El ácido fólico no es solo para las embarazadas, ¡te digo por qué!

Seguro en más de una ocasión has escuchado hablar sobre el ácido fólico y la primera imagen que viene a tu mente es la de una embarazada. Sí, en efecto, esta sustancia ayuda a que la madre tenga los nutrientes necesarios para que el bebé nazca bien. Pero no sólo es bueno para las embarazadas, sino para todos nosotros. ¿Quieres saber por qué?

Importancia del ácido fólico

Las espinacas lo poseen, pero se ha aislado de ellas para hacer comprimidos. Su importancia es mucha, pues es una vitamina esencial para que el desarrollo fetal, al igual que la formación del ADN, las sustancias químicas clave para el cerebro y sistema nervioso. La vitamina B9 es importante para los bebés, sí, pero también es necesaria para todos los demás.

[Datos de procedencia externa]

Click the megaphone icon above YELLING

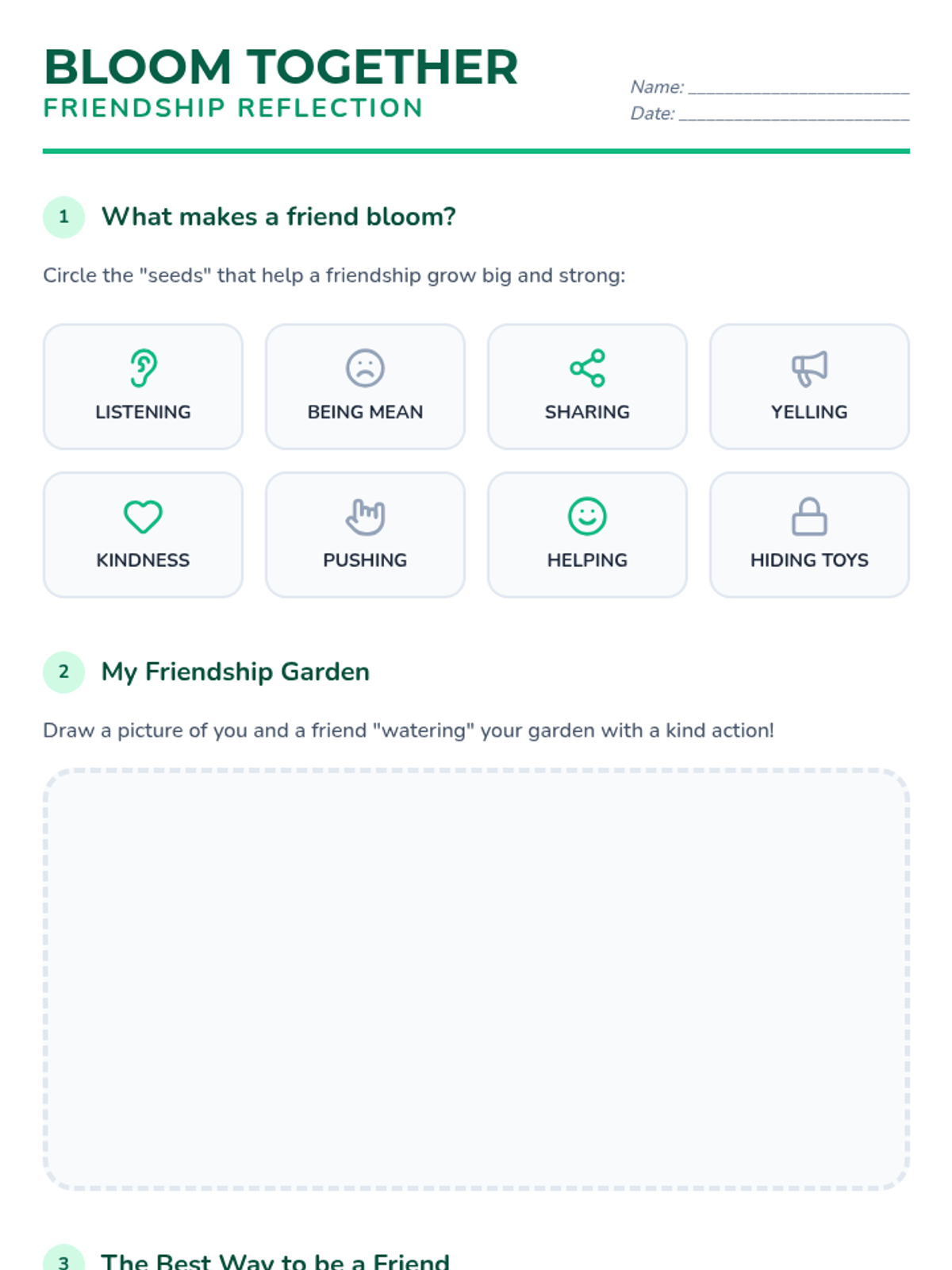point(809,368)
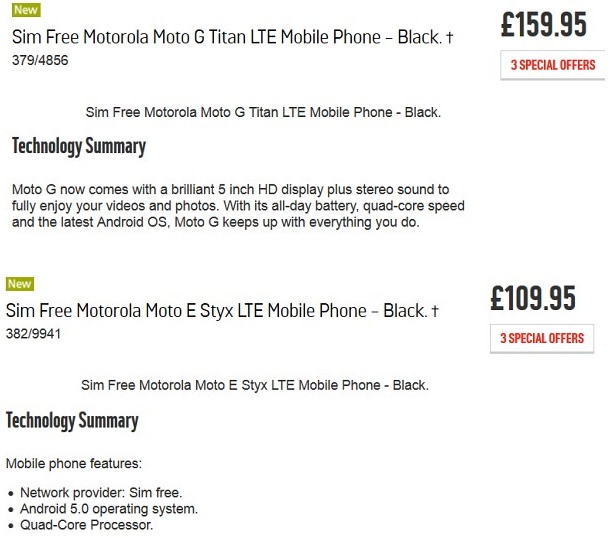The width and height of the screenshot is (610, 538).
Task: Click the 'Network provider: Sim free' bullet
Action: [x=101, y=492]
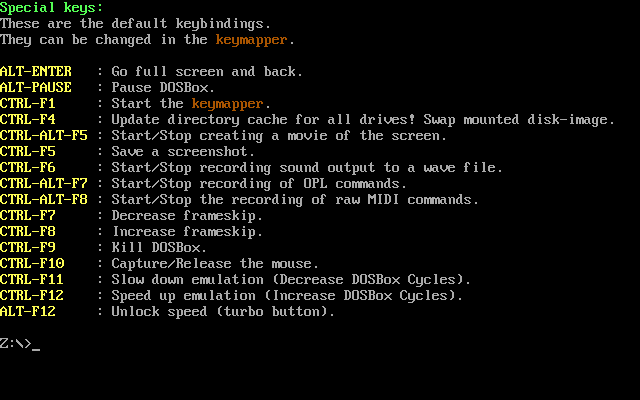The height and width of the screenshot is (400, 640).
Task: Click the CTRL-ALT-F8 key label
Action: click(x=44, y=199)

¿Solo para las embarazadas?

Es cierto que su relación con la gestación es importante, pues previene defectos del tubo neural (problemas en cerebro o médula espinal). Incluso se recomienda ingerirlo desde antes, si la mujer está buscando tener un bebé. De esa manera se previenen los abortos involuntarios o el aumento de presión arterial causante de eclampsia.

Consumo de B9

Además de las embarazadas, todos debemos tomar vitamina B9, pues ayuda a que nuestras células se protejan. Ayuda a prevenir enfermedades degenerativas y cardiovasculares. Evita la anemia, controla la hipertensión y reduce la probabilidad de cáncer de colon. El ácido fólico también mejora el crecimiento celular de los tejidos. Si consumes vitamina B9 notarás que tu cabello brilla más, tiene más volumen porque los folículos se estimulan.

Es importante dejar en claro que la dosis de consumo depende de la edad y el estado fisiológico. A partir de los 16 años se recomiendan 400 microgramos, las embarazadas necesitan 600 y las que amamantan 500 microgramos. No tener los niveles adecuados de vitamina B9 afecta la fertilidad, pérdida de la memoria, etc. La vitamina es hidrosoluble, por lo que no se queda mucho tiempo en el cuerpo y es necesario su consumo frecuente. Agregar hígado de pollo, espinacas, frijoles, brócoli, tomate, papa y coliflor a tu dieta te aportarán la dosis que necesitas.